Data Cleansing

by Garcello D
 

The article I decided to blog about this week is called “Data Cleansing for Data Warehousing,” it was written by Ari Baumgarten on February 27, 2007. The author opens up with an analogy comparing a politician to data cleansing by stating how Politicians raise money can be compared to data cleansing a warehouse in the sense that one cannot exist without the other. Data Cleansing is also known to be the most time intensive and contentious process for data warehousing projects but what really is data cleaning? Well I’m about to break it down for you.

By definition Data Cleansing ensures that undecipherable data does not enter the data warehouse, because it will affect reports generated from the data warehouse via OLAP, Data mining and KPI’s. To show you what the author meant I’ll give you a very simple example. Data cleansing would utilize how dates are stored in separate applications so if you had 2 different applications the date 11th March 2007 could be stored in different formats which are 03/11/07 or 11/03/07 etc. A data warehousing project would require these dates to of course be in one similar format or else it wouldn’t make sense so data cleansing pretty much makes it all uniform and match, just by seeing this simple example I can already tell how tedious of a task this would truly be.

The next part the article talks about is ETL, Which stands for Extract, Transform and Load. ETL refers to a category of tools that can assist in ensuring that data is cleansed, for example it conforms to one standard before the information is allowed to be entered into the warehouse.  ETL usually sits in the front of the data warehouse listening for new incoming data, if data has been programmed to transform then it will make those changes before loading it into the data warehouse.
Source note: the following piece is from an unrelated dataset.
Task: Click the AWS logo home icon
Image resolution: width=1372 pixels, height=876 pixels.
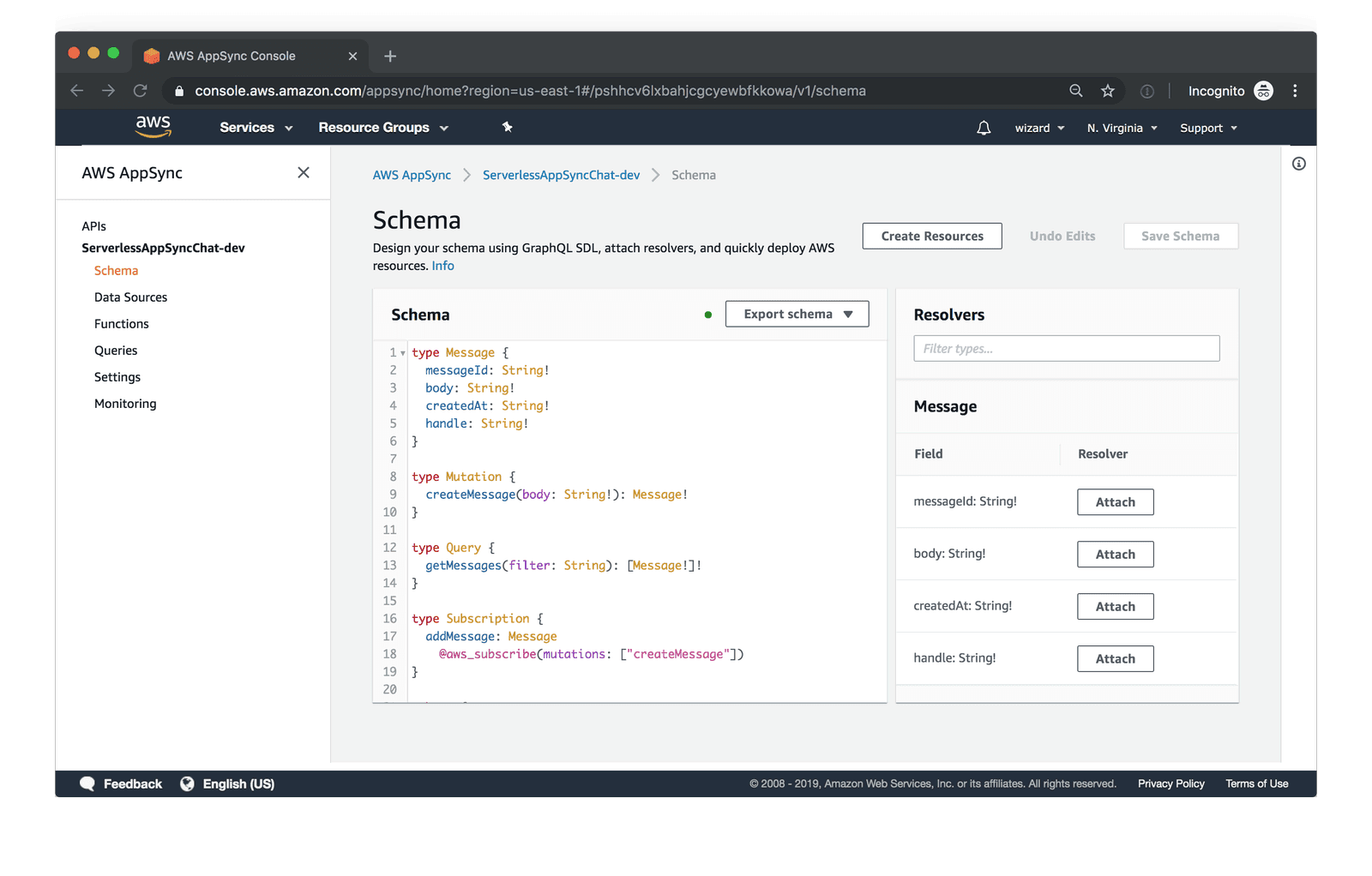Action: 153,126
There are a bunch of different ETL tools which can be used to extract data from remote databases manually or through automatic scheduled events, but alternative tools also exist, choosing what is best only depends on the users budget and the project. Data base administrators can write scripts to perform these ETL tasks but usually only for smaller projects. Even Microsoft SQL server, the program we used for our very Project 2 comes with a free ETL tool called Data Transforming Service which is known to be pretty good but has limitations when it comes to data cleansing.
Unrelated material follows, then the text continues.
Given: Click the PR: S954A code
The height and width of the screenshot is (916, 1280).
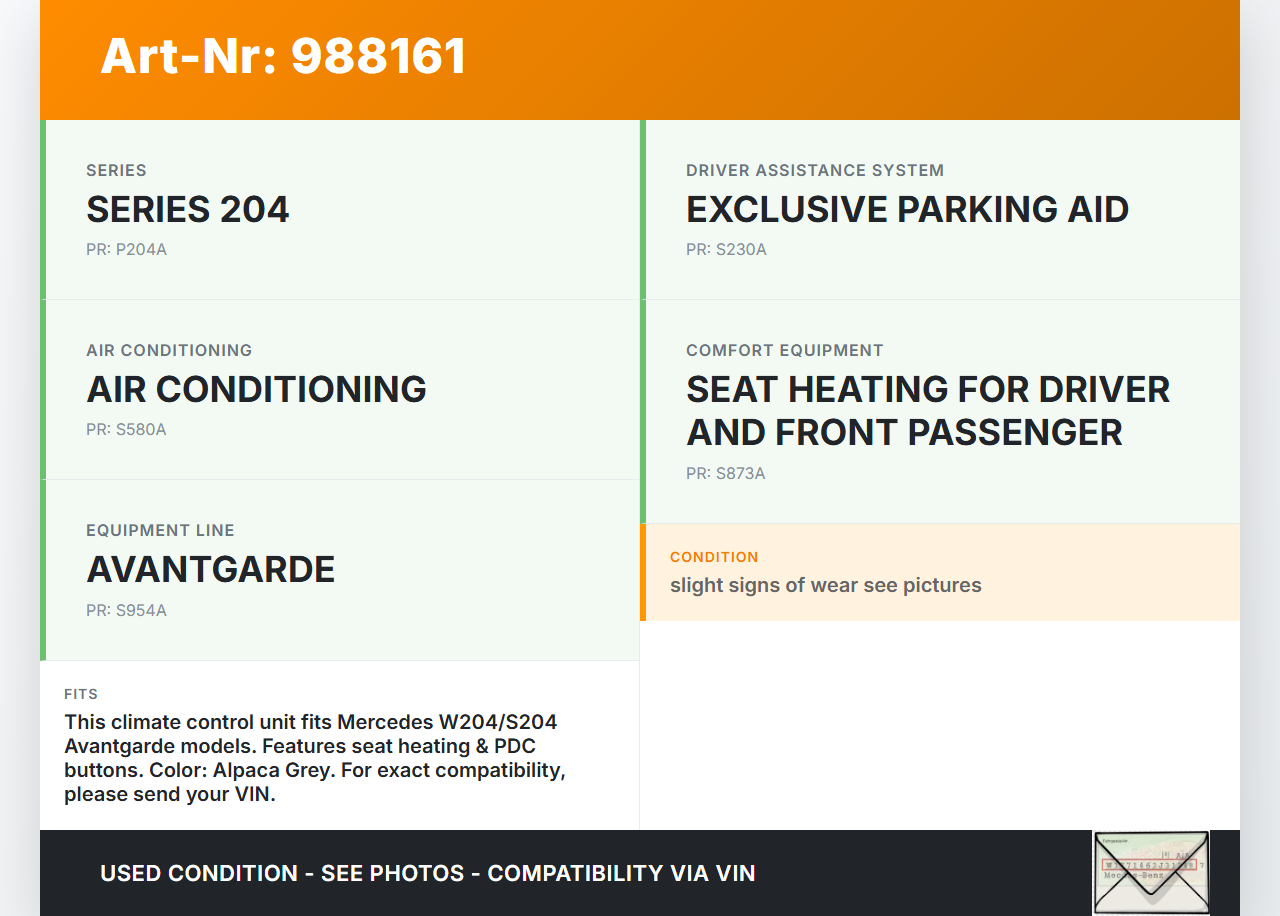Looking at the screenshot, I should (126, 610).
Here is a picture showing ETL sitting in front of a Data Warehouse.

I did my blog on Data Cleansing because our in class topic for the week is Data warehousing, After checking the power point it seemed that data cleansing has not been mentioned and may not be mentioned in class, so i wanted to bring something new to the table to ensure that more knowledge from an external source is shared with my fellow classmates.
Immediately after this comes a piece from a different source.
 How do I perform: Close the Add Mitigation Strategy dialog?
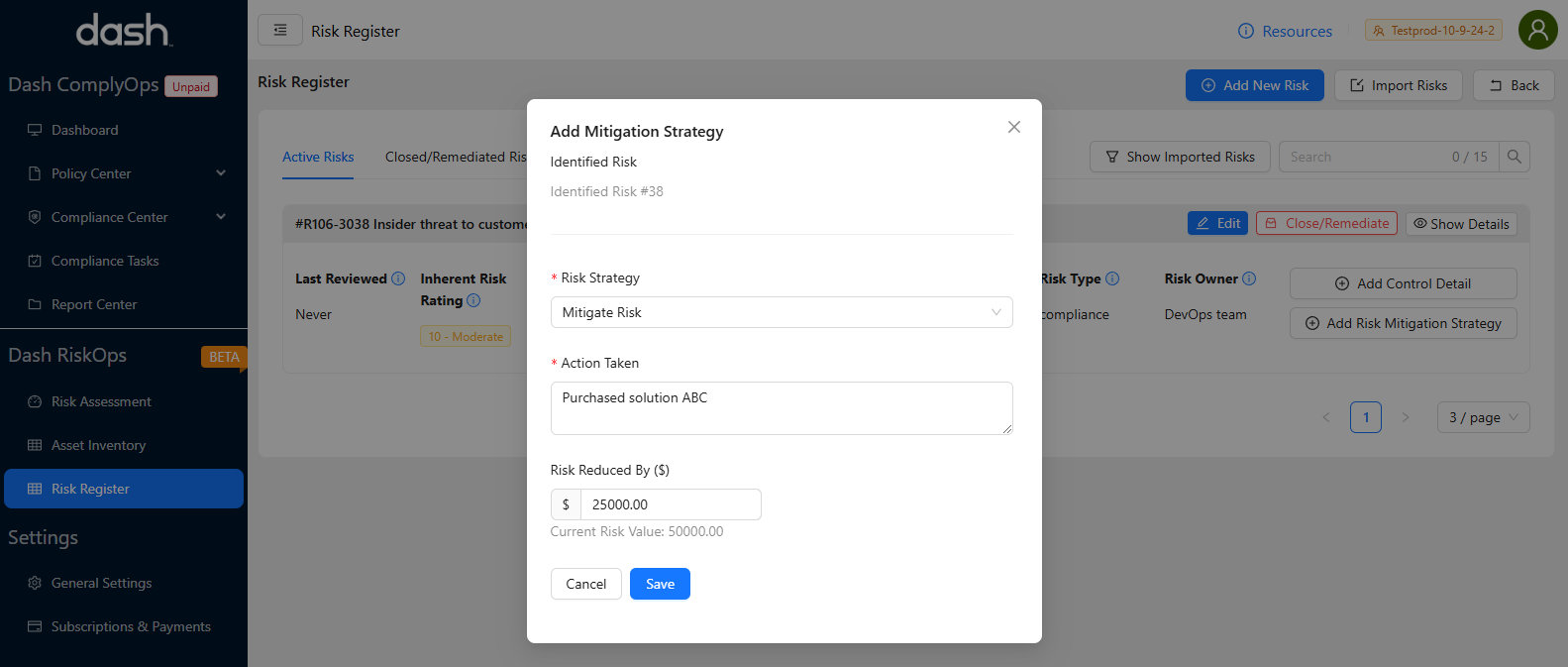pyautogui.click(x=1013, y=127)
Baumgarten, Ari (February 7, 2007) “Data Cleansing for Data Warehousing”

Retrieved From: http://www.dwreview.com/Articles/Data_Cleansing.html

4 thoughts on “Data Cleansing

  • November 25, 2012 at 8:14 pm
    Permalink

    Nice article. I would have never thought that data cleansing would have been such a tasking procedure. It’s definitely much more complicated than just hitting the delete key. The picture you provided made it easier to understand how ETL fits in with data warehouses. Thanks for the post.

  • November 25, 2012 at 8:39 pm
    Permalink

    Nice article! As you said we have not talked in depth about data cleansing and as we all know it is a very important part of data wharehousing. All of the data needs to be extracted, transformed and loaded so that it is stored properly that way there is not any useless data stored. As a result all of the reports should be clean and easy to create/read. I also liked the picture that you posted as it helped me understand where ETL is. Nice post!

  • November 26, 2012 at 12:41 am
    Permalink

    Very insightful article on data cleansing. Since integration is one of the four characteristics in data warehouse, I believe that data cleansing is most important task. I didn’t know that ETL would be done from a separate server for incoming data. Considering that data would be coming from different RDMSs, each of them would have different formats that need to be standardized before storing into data warehouse/marts.

  • November 26, 2012 at 11:42 pm
    Permalink

    I did not think data cleansing would be such as resourceful procedure. It makes sense as the amount of data each data warehouse has and which data would be necessary for the warehouse or not.

Comments are closed.